8.29.2005
Weather porn
I'm all fakakta this morning because the alarm didn't go off. I woke up on my own at 7:50. I'm supposed to be at work at 8:00. It was like a Dane Cook moment: "I'm LATE for the thing I HATE!" Fortunately nobody comes over and stabs me in the jaw if I roll in at at 8:30. And Joe was still able to shower and make it to work on time.

But I'm pissed about waking up late because I wanted to watch as much coverage of Hurricane Katrina's landfall as possible. I'm an inch-deep science geek when it comes to things like space and weather and plate tectonics, so the pairing of natural disasters and television is a beautiful one. That shit is scary and titillating and awe-inspiring. Human suffering is a sad and unfortunate by-product, but you have to marvel at nature's utterly ridiculous capacity for destruction. I do, anyway.

Even though I feel awful for the people who will be impacted, major televised weather events still do it for me: the doomsday predictions by helmet-haired anchors, coverage of pre-event preparations (flashlights and bottled water flying off store shelves, highways jammed in one direction due to mandatory evacations), the exhaustive repetition of every new visual, soundbyte and morsel of data, the radar maps and projections and consulting of federal agency experts. And the networks really do their job at those times... I'm locked in, flipping channels, absorbing the same information fifty different ways, adrenaline zipping through my bloodstream like an F1 racecar.

Hurricanes, tornadoes, nor'easters, blizzards, ice storms, whatever it is, I'm there, I'm watching it. I even glue myself to the TV in the winter when they're predicting a routine snowstorm; they always create this stir like we're in some sort of unprecedented danger. Stay indoors! Be prepared to wake up to the presence of a strange and potentially deadly white substance coating outdoor surfaces! Take appropriate precautions! If the area where I live is in the ring with the highest totals, I feel a surge of "YES. We're gonna get SLAMMED." Because if you're going to get snow, why not get the MOST snow and then your town gets on the news because like, a tree fell and dented a car roof.

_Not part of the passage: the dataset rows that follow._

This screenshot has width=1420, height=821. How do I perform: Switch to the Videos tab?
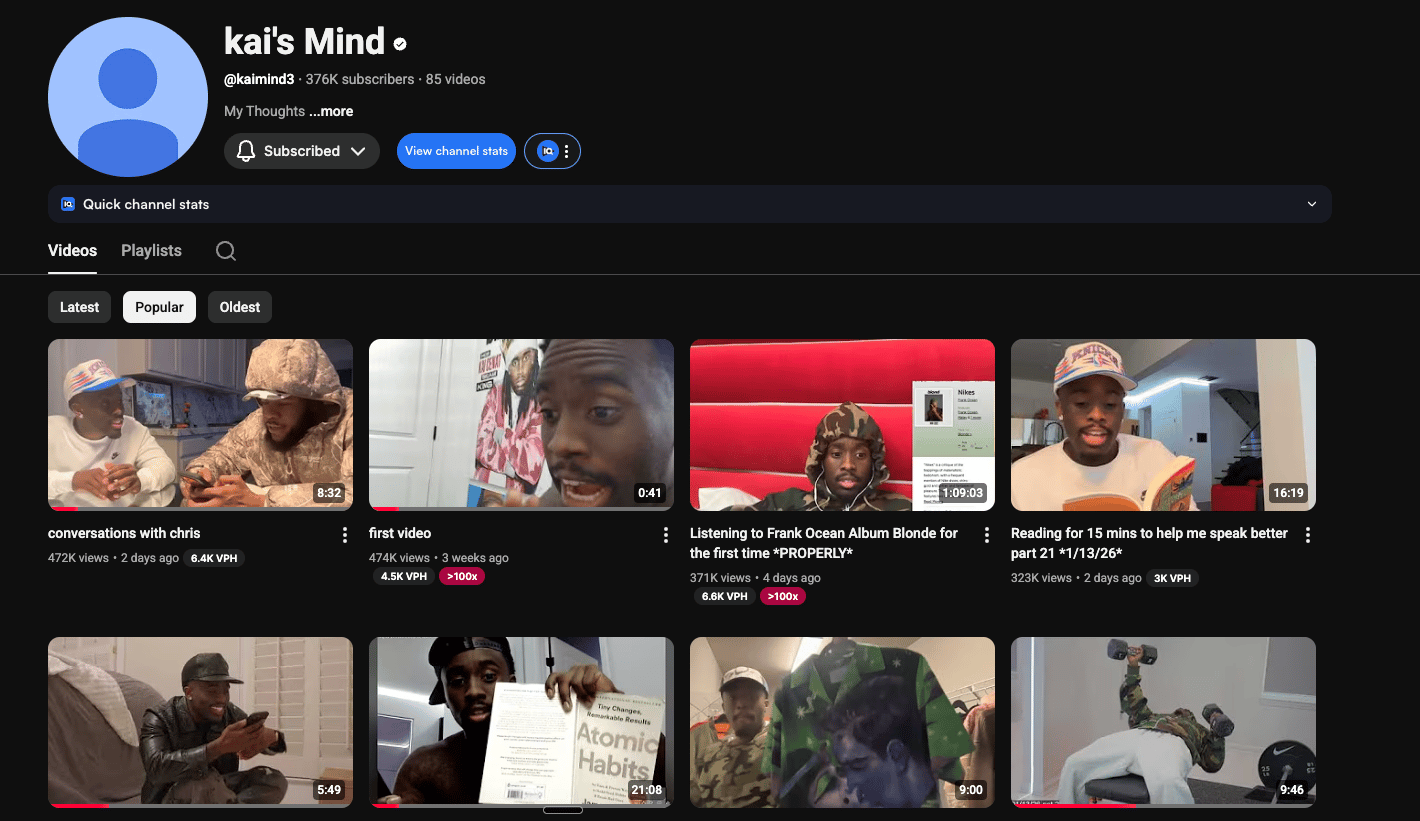tap(72, 251)
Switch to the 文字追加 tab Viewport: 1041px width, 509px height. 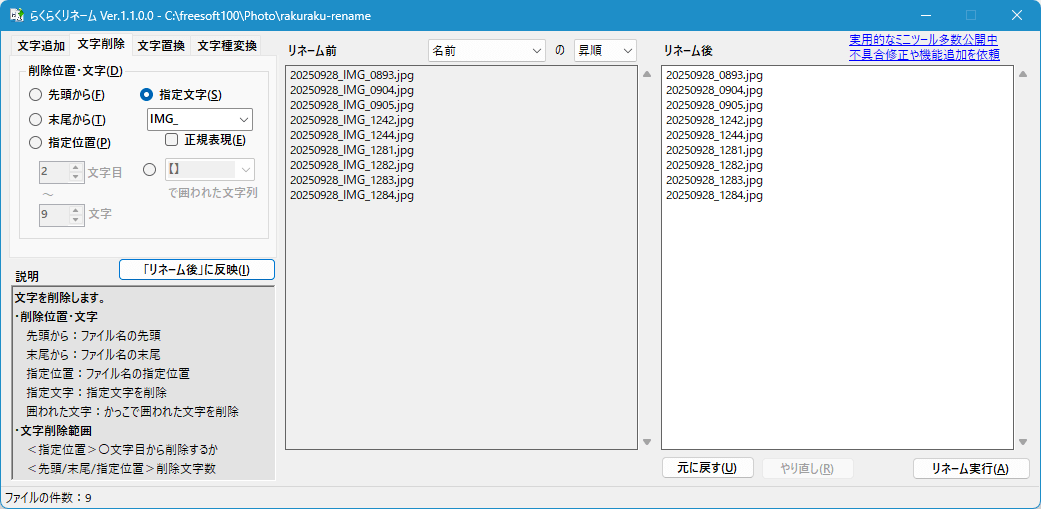41,46
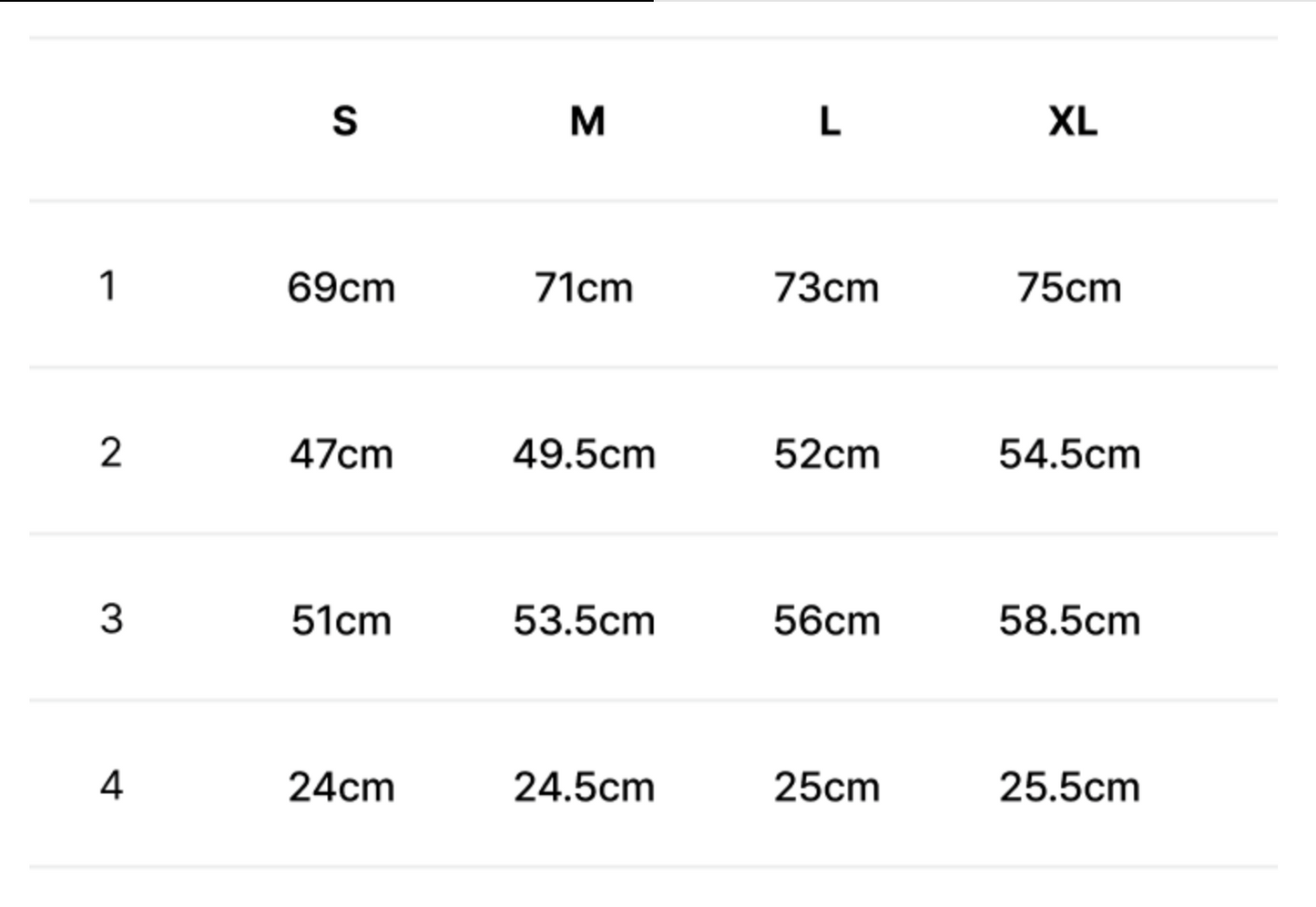This screenshot has width=1316, height=907.
Task: Click the 75cm measurement cell
Action: [1069, 288]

The best, of course, are the dramatic reports by windblown, be-slickered meteorological field reporters during the actual event. The wind is howling and they're being pelted with sideways precipitation, all to show us a few plows going by, or a breached seawall with a few vessels playing bumper boats. The best is when the cameraman cleans the lens during a live broadcast, huge fingers or the sleeve of a sweatshirt smearing the view. It kills me that they go out there and do that, and that I get to sit at home and watch. Even now I'm fantasizing about how later on I'm going to go to the gym and watch the Weather Channel as I pound the treadmill. I'm probably going to do 2 hours on that thing. Then I'm going to go home and watch MORE.